STATED EXERCISE -
Format the rows from the line containing "Sort by the Прибыль" through the line containing "coord(201,352)" as a two-column CSV with the columns request and answer. Each row's text goes in one quoted field and its answer in another, with line breaks replaced by spaces.

[Dataset records]
===============

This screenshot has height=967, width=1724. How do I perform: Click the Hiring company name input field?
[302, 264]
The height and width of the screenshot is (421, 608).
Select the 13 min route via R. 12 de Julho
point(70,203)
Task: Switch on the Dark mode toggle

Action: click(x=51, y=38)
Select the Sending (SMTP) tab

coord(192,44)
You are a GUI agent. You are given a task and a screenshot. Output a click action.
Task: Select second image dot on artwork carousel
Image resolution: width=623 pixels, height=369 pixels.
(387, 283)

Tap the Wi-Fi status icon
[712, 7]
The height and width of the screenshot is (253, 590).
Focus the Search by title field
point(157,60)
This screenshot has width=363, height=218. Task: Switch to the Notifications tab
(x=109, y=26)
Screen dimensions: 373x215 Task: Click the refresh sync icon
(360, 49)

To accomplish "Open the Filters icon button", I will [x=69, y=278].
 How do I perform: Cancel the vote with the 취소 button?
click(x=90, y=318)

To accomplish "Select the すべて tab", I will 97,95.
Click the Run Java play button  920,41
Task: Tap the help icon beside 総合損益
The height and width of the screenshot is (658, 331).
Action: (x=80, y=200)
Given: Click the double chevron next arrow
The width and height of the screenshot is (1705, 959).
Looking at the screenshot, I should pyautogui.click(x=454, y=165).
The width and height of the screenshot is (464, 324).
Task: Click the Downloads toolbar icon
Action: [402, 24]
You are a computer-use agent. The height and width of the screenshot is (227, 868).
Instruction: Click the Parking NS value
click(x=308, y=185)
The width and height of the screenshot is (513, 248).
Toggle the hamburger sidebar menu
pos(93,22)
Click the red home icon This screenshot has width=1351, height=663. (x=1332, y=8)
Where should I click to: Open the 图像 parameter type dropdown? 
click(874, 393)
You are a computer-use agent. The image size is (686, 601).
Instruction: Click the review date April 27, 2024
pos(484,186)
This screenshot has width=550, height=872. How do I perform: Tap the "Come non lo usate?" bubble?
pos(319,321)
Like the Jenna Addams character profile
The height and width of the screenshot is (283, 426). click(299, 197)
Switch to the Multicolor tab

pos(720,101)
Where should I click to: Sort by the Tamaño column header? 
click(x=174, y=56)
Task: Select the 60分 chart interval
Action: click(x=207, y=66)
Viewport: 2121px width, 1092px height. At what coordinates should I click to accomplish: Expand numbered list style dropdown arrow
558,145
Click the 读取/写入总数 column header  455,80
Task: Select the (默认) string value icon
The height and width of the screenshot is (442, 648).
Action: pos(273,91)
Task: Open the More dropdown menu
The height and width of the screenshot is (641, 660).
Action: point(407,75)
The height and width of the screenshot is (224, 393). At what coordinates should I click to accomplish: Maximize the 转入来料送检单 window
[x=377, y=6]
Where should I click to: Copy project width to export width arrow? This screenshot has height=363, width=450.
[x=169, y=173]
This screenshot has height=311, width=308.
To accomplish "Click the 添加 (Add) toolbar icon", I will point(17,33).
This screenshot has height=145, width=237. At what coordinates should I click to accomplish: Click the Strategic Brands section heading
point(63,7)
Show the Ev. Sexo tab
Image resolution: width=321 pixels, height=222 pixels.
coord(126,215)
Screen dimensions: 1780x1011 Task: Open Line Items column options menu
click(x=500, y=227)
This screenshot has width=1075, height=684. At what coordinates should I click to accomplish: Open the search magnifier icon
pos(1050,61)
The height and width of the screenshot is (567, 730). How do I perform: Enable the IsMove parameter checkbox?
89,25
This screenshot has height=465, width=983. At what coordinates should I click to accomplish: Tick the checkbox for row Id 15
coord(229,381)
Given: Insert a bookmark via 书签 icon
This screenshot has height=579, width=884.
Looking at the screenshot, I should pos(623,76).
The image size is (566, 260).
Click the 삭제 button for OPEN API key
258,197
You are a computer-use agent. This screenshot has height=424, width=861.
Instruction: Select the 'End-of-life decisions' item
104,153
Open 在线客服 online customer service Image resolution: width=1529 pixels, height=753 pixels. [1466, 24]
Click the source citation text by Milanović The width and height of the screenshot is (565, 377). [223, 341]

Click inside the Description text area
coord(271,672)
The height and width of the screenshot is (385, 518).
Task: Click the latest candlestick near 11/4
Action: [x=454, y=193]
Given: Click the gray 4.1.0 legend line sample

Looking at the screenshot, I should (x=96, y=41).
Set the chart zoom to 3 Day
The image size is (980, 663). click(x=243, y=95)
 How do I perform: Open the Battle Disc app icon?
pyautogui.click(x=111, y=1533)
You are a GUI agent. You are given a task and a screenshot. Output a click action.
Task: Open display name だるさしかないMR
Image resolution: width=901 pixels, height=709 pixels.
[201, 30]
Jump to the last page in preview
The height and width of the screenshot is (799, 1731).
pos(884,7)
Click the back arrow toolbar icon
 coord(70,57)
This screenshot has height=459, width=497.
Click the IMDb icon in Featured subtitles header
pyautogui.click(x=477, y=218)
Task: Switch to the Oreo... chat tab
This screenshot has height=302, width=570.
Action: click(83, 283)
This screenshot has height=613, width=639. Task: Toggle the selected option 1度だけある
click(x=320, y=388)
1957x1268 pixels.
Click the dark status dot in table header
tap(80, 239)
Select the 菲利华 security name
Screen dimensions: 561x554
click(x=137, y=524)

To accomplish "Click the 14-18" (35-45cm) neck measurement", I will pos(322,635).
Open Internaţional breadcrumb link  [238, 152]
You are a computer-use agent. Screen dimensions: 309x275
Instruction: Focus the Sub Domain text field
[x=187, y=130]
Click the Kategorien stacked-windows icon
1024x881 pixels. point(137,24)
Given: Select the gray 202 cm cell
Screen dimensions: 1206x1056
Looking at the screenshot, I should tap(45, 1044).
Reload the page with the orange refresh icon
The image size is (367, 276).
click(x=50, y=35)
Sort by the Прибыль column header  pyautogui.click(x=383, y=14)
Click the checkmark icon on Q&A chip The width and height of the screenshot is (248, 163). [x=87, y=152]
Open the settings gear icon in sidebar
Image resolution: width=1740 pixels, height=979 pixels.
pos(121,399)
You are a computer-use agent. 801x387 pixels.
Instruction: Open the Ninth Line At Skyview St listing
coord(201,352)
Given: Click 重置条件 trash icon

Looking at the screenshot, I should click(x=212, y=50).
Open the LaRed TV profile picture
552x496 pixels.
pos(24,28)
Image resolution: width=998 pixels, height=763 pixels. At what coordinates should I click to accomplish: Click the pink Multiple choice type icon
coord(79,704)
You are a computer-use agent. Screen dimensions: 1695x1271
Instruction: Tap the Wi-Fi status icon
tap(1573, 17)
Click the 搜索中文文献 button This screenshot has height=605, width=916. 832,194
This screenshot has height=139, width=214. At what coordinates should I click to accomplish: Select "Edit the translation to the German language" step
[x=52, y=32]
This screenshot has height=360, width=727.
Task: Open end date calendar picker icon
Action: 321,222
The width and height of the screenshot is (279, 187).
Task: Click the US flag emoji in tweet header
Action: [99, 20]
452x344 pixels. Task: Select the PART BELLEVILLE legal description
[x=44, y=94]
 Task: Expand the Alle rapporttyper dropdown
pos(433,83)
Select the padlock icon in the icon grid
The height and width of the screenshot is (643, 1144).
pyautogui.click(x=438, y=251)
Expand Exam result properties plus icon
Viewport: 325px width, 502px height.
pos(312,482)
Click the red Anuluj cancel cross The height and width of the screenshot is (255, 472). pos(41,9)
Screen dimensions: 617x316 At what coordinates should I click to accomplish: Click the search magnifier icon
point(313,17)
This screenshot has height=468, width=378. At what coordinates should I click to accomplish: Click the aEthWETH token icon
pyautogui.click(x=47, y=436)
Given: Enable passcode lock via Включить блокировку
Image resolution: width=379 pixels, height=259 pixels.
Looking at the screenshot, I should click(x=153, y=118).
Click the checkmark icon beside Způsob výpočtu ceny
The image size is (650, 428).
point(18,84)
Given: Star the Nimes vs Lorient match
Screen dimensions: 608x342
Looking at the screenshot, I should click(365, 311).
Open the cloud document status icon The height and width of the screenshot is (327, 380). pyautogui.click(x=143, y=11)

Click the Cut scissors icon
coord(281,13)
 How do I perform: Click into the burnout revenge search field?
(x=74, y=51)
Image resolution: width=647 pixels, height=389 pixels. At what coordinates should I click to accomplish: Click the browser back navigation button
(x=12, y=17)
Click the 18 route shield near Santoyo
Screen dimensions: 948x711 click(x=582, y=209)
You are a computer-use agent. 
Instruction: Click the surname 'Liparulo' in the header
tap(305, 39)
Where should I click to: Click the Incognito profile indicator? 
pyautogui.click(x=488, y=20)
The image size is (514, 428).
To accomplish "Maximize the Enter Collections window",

===============

EXERCISE OUTPUT -
request,answer
"Sort by the Прибыль column header","pyautogui.click(x=383, y=14)"
"Click the checkmark icon on Q&A chip The width and height of the screenshot is (248, 163).","[x=87, y=152]"
"Open the settings gear icon in sidebar Image resolution: width=1740 pixels, height=979 pixels.","pos(121,399)"
"You are a computer-use agent. 801x387 pixels. Instruction: Open the Ninth Line At Skyview St listing","coord(201,352)"